いつしか | ナノ


▼ 7つ

 サラリ、と髪を撫でられる感覚に椿はふと目を開く。寝起き独特のぼやけた意識と視界に飲み込まれる。体を包んだ風が少し肌寒く、近くにあった温もりに無意識のうちに擦り寄った。丁度良い温度にほっとしていると上から声がかけられた。


「起きたか?」
「………?」


 聞きなれない声にぼんやりと目を開けて僅かに首を傾げる。


「寝惚けてるのか?」


 不意に離れた温もりを追う。
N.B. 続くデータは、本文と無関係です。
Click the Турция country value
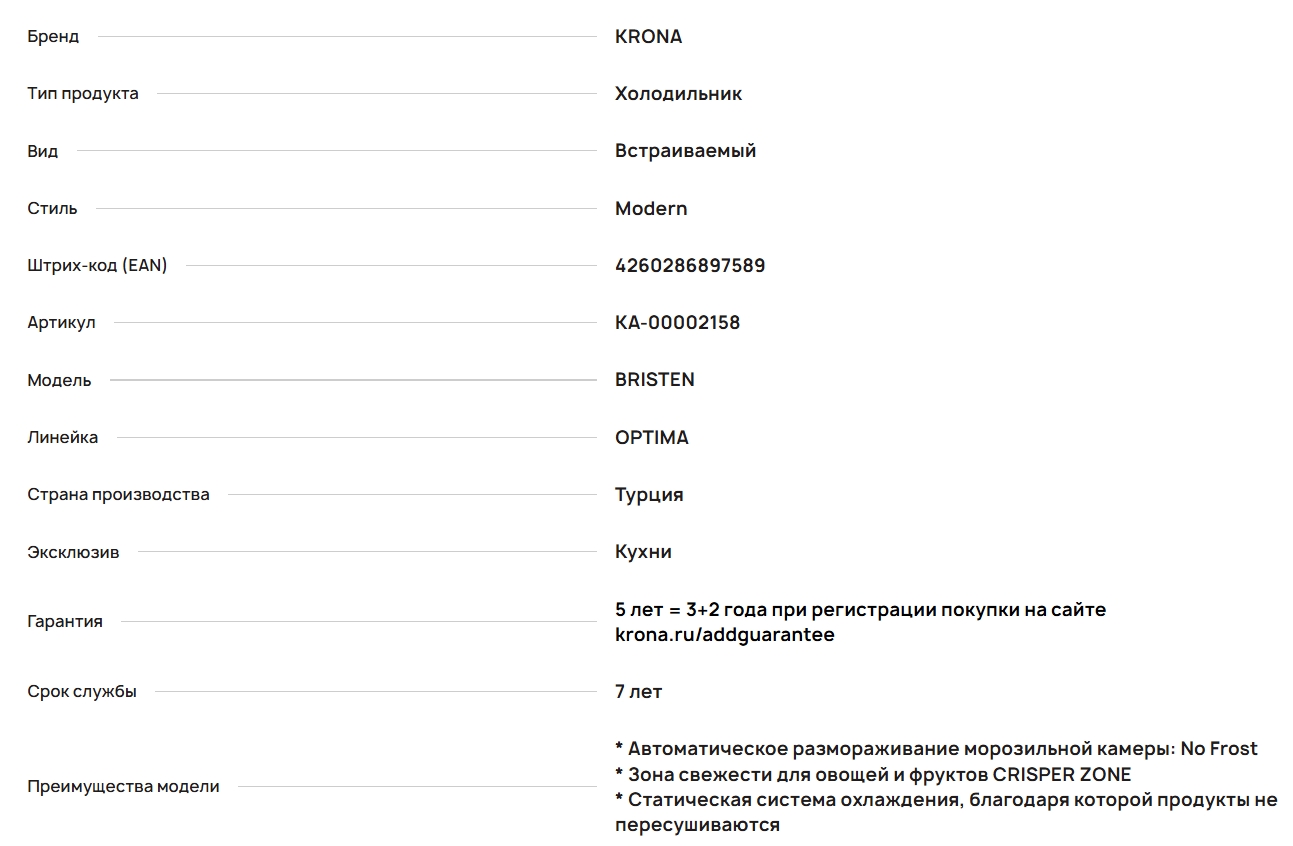The width and height of the screenshot is (1293, 846). [649, 495]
キュっと手でとらえ、離さない。


「…白露?」


 困ったような声音にぼんやりと見上げる。見慣れない整った男の顔にようやく機能停止していた思考が動き始めた。


「ん、わたり、せんぱ…?」


 掠れた声で男の名前を呼ぶ。漸くこの状況を理解した。眠ってしまったのか、とぼんやりと霞がかった思考のままゆっくりと瞬きをする。

「おう、起きれたか?」
「ん」


 コクリと頷き、幾分スッキリした思考を巡らせた。段々とはっきりしてくる頭の中で1つクエスチョンマークが浮いた。


「先輩?」
「なんだ」
「あの、この状況はなんでしょー?」


 椿の状況。それは。


「膝枕?」
「そう、それですー」


 劉牙の膝の上に椿の頭が乗っている。俗に言う"膝枕"だ。下から見ても美形は美形だなとずれた考えが浮かんだ。